### Exercise objective
Express as a JSON list of strings the data from the line containing "You are a GUI" through the line containing "tap(253, 159)", inclusive, with each line as one string and blank lines omitted.

### Input
====================
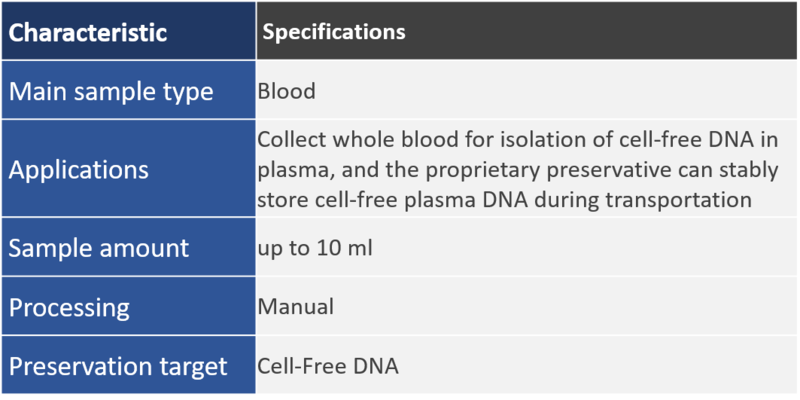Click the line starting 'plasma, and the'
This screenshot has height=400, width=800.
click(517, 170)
====================
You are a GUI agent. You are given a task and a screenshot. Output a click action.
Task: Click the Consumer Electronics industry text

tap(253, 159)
====================
### Exercise output
[
  "You are a GUI agent. You are given a task and a screenshot. Output a click action.",
  "Task: Click the Consumer Electronics industry text",
  "tap(253, 159)"
]